__Task description__
Filter by the string "bookmark": return the lines of the material that contain it.

__Exercise input__
========
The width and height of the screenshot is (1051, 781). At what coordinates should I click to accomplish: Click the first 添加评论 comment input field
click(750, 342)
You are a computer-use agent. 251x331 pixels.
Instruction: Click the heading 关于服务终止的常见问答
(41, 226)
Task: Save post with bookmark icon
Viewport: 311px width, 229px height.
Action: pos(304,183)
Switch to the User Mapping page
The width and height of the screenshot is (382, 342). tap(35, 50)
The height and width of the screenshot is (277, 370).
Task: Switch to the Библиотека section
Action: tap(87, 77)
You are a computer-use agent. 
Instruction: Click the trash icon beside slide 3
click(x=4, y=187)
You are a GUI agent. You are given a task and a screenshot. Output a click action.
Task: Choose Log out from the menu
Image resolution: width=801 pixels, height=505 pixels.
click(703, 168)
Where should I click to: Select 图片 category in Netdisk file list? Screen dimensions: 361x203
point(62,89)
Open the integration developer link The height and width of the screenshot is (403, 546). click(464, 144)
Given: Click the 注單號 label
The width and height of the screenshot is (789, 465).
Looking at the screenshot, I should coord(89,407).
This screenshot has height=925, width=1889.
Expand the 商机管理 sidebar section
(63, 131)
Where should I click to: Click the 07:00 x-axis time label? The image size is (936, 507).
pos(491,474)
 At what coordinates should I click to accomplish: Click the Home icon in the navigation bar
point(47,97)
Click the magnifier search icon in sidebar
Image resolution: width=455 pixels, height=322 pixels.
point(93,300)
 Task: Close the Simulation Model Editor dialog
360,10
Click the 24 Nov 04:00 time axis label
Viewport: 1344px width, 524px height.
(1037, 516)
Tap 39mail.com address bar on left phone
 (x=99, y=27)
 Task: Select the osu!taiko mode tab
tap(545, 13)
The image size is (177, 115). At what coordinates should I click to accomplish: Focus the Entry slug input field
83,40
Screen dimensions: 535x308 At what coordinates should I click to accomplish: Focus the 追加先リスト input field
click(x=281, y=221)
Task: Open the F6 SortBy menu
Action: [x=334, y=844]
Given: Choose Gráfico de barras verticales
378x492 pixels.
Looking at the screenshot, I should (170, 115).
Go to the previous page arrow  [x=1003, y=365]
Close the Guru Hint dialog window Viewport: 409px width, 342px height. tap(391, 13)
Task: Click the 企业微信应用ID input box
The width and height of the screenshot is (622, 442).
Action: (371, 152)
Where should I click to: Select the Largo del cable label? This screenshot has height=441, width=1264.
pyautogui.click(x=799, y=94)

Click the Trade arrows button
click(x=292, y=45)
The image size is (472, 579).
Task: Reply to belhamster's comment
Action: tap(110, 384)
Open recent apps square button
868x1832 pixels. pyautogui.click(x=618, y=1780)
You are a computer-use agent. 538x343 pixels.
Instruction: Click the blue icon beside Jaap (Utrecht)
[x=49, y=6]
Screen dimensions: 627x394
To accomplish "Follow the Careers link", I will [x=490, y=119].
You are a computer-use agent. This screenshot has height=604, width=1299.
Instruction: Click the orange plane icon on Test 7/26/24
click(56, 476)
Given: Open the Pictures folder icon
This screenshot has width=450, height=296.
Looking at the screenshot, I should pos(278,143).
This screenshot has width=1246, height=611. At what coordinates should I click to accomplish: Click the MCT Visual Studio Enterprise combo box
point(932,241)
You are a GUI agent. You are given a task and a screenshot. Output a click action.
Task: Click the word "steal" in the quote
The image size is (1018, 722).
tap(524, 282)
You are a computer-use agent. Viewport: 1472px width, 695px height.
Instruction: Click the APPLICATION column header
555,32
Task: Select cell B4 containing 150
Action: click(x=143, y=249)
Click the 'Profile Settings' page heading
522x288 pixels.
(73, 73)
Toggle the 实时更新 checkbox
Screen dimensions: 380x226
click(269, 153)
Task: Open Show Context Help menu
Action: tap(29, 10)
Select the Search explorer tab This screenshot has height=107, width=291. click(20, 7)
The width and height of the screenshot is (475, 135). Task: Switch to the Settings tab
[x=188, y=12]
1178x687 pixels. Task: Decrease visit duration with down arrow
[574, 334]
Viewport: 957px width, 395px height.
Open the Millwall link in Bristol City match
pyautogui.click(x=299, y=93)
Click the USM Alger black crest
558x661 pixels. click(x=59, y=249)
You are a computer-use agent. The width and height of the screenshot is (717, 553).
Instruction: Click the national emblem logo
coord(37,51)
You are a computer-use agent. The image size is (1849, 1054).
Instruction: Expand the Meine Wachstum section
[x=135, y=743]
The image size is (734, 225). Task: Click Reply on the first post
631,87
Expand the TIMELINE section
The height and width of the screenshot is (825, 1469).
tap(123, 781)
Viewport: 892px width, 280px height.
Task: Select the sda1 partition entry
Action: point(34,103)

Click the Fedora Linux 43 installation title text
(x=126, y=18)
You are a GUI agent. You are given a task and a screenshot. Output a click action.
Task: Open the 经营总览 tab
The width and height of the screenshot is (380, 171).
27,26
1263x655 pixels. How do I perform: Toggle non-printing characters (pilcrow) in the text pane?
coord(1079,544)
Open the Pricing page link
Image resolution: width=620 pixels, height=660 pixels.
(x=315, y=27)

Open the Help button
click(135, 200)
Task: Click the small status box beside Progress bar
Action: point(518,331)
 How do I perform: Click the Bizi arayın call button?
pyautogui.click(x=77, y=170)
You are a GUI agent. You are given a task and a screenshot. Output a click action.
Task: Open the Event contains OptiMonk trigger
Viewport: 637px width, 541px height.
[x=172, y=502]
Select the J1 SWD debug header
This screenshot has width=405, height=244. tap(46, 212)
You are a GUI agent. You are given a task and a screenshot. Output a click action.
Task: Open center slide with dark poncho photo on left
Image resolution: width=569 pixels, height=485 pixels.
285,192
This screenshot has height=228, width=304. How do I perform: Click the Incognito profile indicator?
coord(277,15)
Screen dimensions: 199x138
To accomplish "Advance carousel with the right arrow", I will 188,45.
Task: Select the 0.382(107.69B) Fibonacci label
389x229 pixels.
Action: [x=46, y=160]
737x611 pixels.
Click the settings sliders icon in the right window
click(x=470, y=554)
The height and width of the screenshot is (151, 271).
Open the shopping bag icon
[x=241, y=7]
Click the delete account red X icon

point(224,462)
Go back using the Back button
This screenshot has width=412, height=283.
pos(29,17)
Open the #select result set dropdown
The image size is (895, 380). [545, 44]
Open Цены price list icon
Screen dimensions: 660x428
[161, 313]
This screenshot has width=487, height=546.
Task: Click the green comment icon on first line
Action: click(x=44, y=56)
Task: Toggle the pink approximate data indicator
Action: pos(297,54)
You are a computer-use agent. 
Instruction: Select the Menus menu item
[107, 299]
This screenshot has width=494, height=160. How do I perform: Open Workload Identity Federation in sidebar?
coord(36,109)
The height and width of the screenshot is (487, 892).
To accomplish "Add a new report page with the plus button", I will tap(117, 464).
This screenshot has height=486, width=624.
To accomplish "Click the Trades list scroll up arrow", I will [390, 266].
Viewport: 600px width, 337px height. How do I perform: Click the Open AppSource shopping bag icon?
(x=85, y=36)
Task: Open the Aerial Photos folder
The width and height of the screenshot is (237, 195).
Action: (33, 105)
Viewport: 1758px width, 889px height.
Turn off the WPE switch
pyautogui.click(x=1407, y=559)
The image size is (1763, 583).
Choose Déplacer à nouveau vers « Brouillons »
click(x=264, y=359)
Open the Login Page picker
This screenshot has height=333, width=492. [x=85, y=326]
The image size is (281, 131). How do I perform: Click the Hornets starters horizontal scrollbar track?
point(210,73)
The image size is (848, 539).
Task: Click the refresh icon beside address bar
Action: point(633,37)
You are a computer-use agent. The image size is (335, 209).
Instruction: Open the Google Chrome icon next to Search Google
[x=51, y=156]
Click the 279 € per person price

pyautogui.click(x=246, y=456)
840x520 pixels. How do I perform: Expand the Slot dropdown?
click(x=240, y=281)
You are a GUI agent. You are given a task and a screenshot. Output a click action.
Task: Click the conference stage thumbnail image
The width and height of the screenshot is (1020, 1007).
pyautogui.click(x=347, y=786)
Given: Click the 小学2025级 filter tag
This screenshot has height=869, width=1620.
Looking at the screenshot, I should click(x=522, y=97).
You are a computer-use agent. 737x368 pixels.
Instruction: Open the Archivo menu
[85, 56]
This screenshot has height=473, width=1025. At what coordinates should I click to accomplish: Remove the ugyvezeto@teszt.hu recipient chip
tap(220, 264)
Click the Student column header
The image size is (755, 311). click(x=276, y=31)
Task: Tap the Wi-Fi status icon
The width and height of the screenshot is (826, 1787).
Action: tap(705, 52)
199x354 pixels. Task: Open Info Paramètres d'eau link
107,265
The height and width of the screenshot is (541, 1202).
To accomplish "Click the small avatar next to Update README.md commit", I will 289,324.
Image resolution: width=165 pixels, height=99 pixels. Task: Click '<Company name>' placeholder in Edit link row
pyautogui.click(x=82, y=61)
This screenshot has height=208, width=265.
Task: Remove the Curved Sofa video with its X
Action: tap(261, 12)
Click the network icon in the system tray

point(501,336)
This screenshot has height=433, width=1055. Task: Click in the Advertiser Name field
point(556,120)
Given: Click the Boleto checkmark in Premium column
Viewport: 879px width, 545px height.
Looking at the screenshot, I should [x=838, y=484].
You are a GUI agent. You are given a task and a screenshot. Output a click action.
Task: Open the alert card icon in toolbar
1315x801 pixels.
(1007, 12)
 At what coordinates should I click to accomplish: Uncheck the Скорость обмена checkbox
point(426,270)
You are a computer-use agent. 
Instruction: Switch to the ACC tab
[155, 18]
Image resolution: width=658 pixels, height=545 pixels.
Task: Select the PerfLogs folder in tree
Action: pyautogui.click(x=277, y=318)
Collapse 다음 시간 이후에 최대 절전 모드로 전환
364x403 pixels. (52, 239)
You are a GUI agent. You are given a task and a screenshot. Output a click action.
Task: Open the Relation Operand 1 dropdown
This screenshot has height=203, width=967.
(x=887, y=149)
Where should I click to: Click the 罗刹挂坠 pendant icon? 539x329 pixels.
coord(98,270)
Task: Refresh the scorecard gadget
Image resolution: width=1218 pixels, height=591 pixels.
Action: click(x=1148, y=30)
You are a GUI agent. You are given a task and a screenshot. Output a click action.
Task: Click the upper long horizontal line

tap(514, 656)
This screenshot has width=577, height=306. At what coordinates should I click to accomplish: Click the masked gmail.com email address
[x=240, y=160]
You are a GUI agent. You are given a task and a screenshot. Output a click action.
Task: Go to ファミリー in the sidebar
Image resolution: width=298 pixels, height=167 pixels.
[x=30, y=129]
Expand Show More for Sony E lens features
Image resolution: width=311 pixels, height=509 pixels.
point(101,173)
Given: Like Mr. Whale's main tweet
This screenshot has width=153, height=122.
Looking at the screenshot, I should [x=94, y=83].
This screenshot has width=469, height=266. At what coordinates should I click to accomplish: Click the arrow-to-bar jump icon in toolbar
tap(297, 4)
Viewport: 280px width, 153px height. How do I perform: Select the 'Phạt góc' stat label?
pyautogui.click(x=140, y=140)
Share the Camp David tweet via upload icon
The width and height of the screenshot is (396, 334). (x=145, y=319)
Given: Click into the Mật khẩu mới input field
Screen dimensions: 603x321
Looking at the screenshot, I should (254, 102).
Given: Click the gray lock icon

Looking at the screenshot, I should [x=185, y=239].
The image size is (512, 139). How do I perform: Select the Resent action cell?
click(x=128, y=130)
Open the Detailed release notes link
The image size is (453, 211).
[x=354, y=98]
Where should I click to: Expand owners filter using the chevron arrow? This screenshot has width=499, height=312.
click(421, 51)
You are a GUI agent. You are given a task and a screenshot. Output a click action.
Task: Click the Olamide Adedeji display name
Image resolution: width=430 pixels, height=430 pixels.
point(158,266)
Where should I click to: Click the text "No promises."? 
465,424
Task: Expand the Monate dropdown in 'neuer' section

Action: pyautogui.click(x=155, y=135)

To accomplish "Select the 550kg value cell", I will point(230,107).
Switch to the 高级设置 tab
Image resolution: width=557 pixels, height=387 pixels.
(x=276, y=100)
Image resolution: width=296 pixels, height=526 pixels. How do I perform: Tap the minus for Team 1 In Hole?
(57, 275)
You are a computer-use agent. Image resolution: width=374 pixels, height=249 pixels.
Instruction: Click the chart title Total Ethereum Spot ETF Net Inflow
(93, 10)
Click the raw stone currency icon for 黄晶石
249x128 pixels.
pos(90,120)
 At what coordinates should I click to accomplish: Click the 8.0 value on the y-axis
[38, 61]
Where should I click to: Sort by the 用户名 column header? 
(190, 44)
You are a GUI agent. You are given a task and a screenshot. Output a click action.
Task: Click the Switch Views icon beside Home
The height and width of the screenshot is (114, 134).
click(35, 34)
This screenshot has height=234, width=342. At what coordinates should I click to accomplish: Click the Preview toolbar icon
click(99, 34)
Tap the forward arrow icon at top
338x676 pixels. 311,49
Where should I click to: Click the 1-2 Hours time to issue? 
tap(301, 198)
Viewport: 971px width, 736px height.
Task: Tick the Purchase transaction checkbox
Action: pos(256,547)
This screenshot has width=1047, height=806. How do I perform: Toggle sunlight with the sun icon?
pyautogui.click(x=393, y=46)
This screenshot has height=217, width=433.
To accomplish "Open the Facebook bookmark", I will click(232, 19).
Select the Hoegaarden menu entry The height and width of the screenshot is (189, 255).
========
__Written answer__
Task: Save post with bookmark icon
To accomplish "Open the Facebook bookmark", I will click(232, 19).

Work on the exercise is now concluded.